Here are some steps you can take to see what is happening on your machine when a Liquid Metal cluster is running.

note

This section is not a required part of the workshop. Click ahead to the next page to see how to tear down your setup.

CAPMVM & CAPI

The Cluster API Provider MicroVM is running in the kind management cluster alongside the standard CAPI controllers.

tip

We recommend using k9s to view your management cluster.

To see the controller logs, look for the pod called capmvm-controller-manager-XXXXX in the capmvm-system namespace. In those logs you will be able to see the controller reconcile MicrovmMachine types and connect to the given flintlock host(s) to create MicroVMs.

Various CAPI controllers are also running:

  • The logs of capi-controller-manager-XXXX in capi-system will show you the overall orchestration of the workload cluster.
  • The logs of capi-kubeadm-control-plane-controller-manager-XXXX in capi-kubeadm-control-plane-system will show the bootstrapping of the first created MicroVM as a control-plane node.
  • The logs of capi-kubeadm-bootstrap-controller-manager-XXXX in capi-kubeadm-bootstrap-system will show the bootstrapping of all subsequent MicroVMs as worker nodes.

Flintlock

flintlockd logs will be followable with:

journalctl -fu flintlockd.service

Data and logs for each MicroVM will be stored under /var/lib/flintlock/vm, with the full path for a MicroVM being /var/lib/flintlock/vm/NAMESPACE/NAME/UUID.

Under that directory are the following files:

  • firecracker.cfg: the configuration set by flintlock for firecracker
  • firecracker.log: logs from the firecracker process
  • firecracker.metrics: metrics from the firecracker process
  • firecracker.pid: the pid of the running firecracker process
  • firecracker.stderr: MicroVM boot errors
  • firecracker.stdout: MicroVM boot logs
  • metadata.json: MicroVM boot userdata

Firecracker

Each MicroVM runs as a detached firecracker process.
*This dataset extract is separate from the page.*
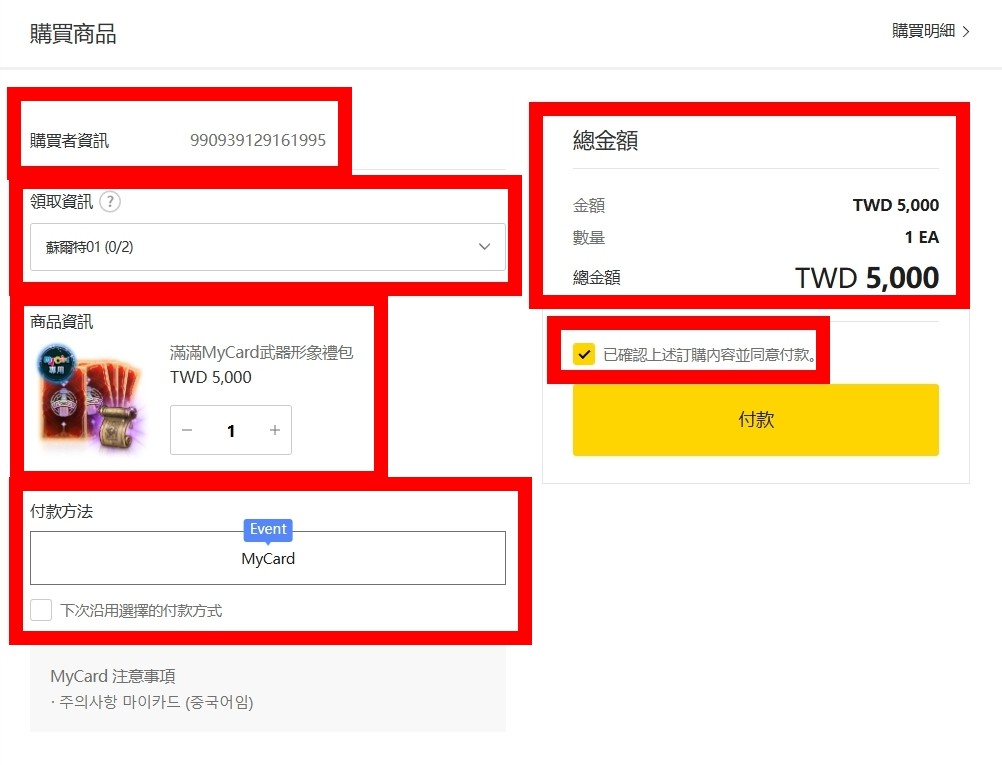The width and height of the screenshot is (1002, 765).
Task: Uncheck the 已確認上述訂購內容並同意付款 checkbox
Action: [x=583, y=354]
You will find logs in the files given in the section above.

To see the processes, run:

ps aux | grep firecracker

Containerd

Liquid Metal uses containerd to pull and snapshot volume images which are used for mounting in the kernel and operating system.

Use ctr to inspect artifacts:

# leases are a reference to other resources connected to an object created by a client
sudo ctr -n flintlock -a /run/containerd-dev/containerd.sock leases ls

# images are the bases images for snapshots
sudo ctr -n flintlock -a /run/containerd-dev/containerd.sock images ls

# snapshots and microvm configuration are stored in the content store
sudo ctr -n flintlock -a /run/containerd-dev/containerd.sock content ls

Interfaces

Flintlock will create 2 interfaces per MicroVM connected to the lmbr0 bridge. These can be seen with:

ip link ls

DHCP address leases

Each MicroVM requests an address from the DHCP server on the network on boot. In our case we set all MicroVMs to be created on the liquid-metal virtual network via the lmbr0 bridge. This network has its own dhcp range, and we can use virsh to inspect the leases:

sudo virsh net-dhcp-leases liquid-metal

Continue to the next page to cleanly tear down your Liquid Metal cluster and platform environment.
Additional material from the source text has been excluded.